Exercise: The records below are split into lines. How many of those lines contain the string "agent"? Reply with the number only.

Exercise materials:
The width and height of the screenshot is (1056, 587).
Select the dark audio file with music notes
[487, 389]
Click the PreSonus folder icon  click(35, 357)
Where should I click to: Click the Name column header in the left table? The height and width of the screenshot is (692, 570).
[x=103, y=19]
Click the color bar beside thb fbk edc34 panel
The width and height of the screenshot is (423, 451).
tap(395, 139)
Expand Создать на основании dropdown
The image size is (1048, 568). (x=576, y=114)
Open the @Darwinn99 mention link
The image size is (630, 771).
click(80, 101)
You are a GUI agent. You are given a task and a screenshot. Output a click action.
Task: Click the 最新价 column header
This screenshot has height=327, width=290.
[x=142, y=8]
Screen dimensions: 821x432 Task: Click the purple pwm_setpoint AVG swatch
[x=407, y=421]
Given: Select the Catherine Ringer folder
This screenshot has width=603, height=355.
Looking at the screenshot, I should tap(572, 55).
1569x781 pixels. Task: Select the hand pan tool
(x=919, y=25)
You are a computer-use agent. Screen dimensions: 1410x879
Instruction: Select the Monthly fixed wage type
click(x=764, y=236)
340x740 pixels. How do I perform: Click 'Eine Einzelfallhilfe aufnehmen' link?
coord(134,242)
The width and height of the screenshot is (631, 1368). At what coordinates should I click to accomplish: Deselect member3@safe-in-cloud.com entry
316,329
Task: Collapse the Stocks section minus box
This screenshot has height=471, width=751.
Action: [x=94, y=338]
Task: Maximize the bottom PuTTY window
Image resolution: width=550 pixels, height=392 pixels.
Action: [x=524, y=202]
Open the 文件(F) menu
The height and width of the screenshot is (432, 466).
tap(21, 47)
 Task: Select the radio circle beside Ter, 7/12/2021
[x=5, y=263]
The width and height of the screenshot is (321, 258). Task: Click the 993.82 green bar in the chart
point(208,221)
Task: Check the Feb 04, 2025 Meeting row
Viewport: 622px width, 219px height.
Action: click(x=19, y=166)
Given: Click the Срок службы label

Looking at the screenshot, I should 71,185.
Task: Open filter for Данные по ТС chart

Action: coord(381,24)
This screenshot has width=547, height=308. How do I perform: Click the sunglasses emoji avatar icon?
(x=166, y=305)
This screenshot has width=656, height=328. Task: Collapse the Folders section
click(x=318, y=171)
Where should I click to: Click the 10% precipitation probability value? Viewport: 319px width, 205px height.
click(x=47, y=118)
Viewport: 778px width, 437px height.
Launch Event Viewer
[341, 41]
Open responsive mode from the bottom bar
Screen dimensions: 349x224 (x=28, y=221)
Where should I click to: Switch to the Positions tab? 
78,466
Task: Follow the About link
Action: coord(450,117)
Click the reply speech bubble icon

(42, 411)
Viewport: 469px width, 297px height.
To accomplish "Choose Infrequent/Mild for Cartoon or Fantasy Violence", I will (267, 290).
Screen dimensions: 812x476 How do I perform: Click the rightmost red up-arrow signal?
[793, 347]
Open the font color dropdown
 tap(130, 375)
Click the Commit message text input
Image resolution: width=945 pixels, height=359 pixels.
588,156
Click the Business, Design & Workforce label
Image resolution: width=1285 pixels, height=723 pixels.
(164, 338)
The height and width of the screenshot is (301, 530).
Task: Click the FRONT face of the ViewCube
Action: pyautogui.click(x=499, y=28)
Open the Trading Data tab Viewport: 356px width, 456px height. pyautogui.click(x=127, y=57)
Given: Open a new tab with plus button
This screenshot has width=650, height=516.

Written response: 2